I want to transform this array to the following pandas dataframe:
muscle participant activation test
0 1 1 100.000000 1
1 1 1 69.322225 2
2 1 1 84.917656 3
3 1 1 80.983069 4
4 1 1 65.163384 5
5 1 1 30.528706 6
Is there a more efficient way than with three for loops:
participants, muscles, tests, relative_mvc = ([] for i in range(4))
for iparticipant in range(mat.data[idataset].shape[0]):
for imuscle in range(mat.data[idataset].shape[1]):
max_mvc = np.nanmax(mat.data[idataset][iparticipant, imuscle, :])

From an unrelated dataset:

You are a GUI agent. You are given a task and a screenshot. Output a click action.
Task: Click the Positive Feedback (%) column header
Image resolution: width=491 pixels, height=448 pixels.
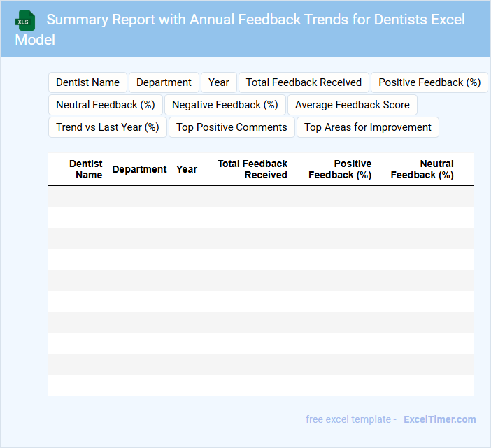pos(340,169)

for itest in range(mat.data[idataset].shape[2]):
participants.append(iparticipant+1)
datasets.append(idataset)
muscles.append(imuscle+1)
tests.append(itest+1)
# normalize mvc (relative to max)
activation.append(mat.data[idataset][iparticipant, imuscle, itest]*100/max_mvc)
df = pd.DataFrame({
'participant': participants,
'dataset': datasets,
'muscle': muscles,
'test': tests,
'relative_mvc': relative_mvc,
}).dropna()
Here is a sample of the 3d array for two participants (created with this useful post)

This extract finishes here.